While students are home during these coming weeks of “Distance-Learning,” I wanted to provide some creative resources for arts exploration, while also giving parents and children the chance to increase their artistic literacy together. Social Distancing might quickly lead to cabin fever, so please take advantage of these (and many other) online opportunities for escape, provided by arts organizations around the world!
One of the many “live” music opportunities that I’ve come across is 30 days of FREE access to the digital concert hall of the Berlin Philharmonic. Visit the link below for an access code and enjoy listening to some of the world’s most talented musicians!

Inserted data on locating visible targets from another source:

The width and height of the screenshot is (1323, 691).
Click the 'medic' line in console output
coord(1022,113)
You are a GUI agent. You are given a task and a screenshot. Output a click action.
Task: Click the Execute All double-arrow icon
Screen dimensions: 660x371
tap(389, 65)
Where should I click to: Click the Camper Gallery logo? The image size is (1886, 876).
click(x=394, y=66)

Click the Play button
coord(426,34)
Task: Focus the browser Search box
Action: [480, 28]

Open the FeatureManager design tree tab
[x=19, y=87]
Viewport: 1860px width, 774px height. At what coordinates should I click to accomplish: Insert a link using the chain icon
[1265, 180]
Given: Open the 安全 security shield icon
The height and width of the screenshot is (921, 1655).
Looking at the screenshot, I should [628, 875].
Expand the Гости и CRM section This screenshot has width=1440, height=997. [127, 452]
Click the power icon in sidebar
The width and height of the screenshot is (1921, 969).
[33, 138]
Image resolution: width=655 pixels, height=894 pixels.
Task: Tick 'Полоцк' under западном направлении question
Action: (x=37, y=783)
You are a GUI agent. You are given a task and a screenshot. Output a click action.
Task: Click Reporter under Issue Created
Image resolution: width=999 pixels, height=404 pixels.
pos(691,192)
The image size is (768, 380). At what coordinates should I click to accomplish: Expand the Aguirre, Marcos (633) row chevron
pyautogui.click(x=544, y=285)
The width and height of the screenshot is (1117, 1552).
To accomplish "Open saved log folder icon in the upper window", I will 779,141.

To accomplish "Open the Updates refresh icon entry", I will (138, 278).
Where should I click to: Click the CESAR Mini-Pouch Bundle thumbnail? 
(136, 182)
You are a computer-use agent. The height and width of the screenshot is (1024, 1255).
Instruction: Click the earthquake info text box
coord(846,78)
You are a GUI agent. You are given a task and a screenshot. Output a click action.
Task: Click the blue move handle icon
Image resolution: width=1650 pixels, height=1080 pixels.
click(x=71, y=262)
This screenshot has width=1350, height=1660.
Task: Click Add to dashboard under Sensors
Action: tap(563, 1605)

As a conversation starter, ask your child, “When you listen to this piece of music, what do you imagine it “looks like?”
Our art faculty will be continuing to lead students in projects through google classroom, but for the student looking for more ways to fill their days at home, please visit the link below for daily tutorials from the Kennedy Center's Education Artist in Residence, Mo Willems.
For students eager to explore examples of visual art, Google Arts and Culture has access to digital collections of art from museums and galleries all over the world! Visit the link below to show your children a wide array of styles and mediums of visual art. A fun activity for your child might be to find a piece of art that “feels” to them like each of the following emotions; joy, peace, anger, sadness, & love. Ask them why they chose each piece.
The Jacob’s Pillow Dance Interactive found at the link below is a collection of archived dance videos filmed at Jacob’s Pillow dating all the way back to the 1930s! Various styles of dance and costuming can be found at this link, and you can even look through collections organized by various common themes such as “diversity,” “world premieres,” or “distinctive costumes,” to name a few. This wide array of dance disciplines and styles is the perfect opportunity to watch a few different videos and discuss what makes each piece unique and why, even within the same “category.”
I hope you will take advantage of these opportunities for further arts exploration with your child. Discussing artistic preferences and observations is a wonderful way to increase artistic literacy while also learning something new about each other.